In the vast literature on international terrorism that has appeared since 9/11, it is easy to find lists of factors that reputedly radicalise religious communities. Considered against these criteria, it is easy to see why some counter-terrorism experts fear the possibility of Burma’s Muslims turning to terrorism. Experienced Burma watchers, however, are much more cautious in speaking about home-grown or imported jihadism taking root there.

In the freer atmosphere now prevailing in Burma, a terrorist campaign might be easier to mount, either from inside or outside the country, but it would still be difficult to sustain. Burma possesses an extensive state security system and an alert citizenry that would detect outsiders very quickly. More to the point, an organised campaign of violence would be strongly opposed by the overwhelming majority of Burmese Muslims.

Local Muslims want to be accepted as full citizens of Burma, not risk further marginalisation, or worse. They know that a terrorist campaign would be completely counter-productive. A bomb at a sacred site like the Shwedagon Pagoda, for example, could provoke a massive backlash. Also, such attacks would be exploited by Buddhist extremists ready to seize upon any ‘evidence’ of Muslim attempts to destroy the dominant culture.

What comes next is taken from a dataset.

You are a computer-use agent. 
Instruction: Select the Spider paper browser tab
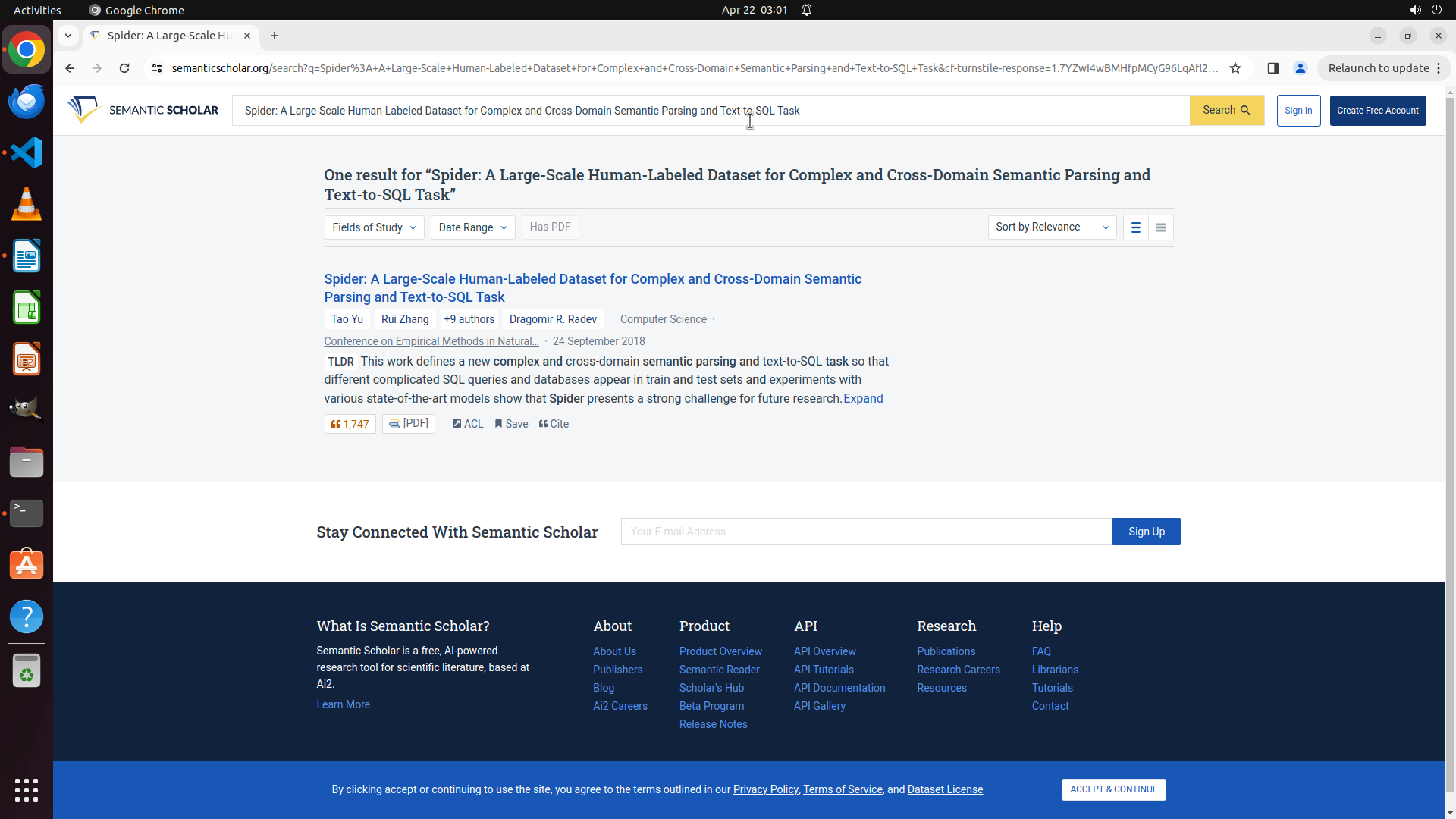(x=168, y=36)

These are complex and sensitive issues, all demanding close attention. However, it is worth keeping in mind that, whoever is behind the latest bombings, they will fail to achieve their objectives, whatever these may be. The government will not fall, nor will major policies be amended, because of terrorism. Unless the scope and nature of the attacks dramatically change, tourists will still visit Burma in unprecedented numbers and foreign companies will continue to pursue opportunities in a country hungry for foreign capital and expertise.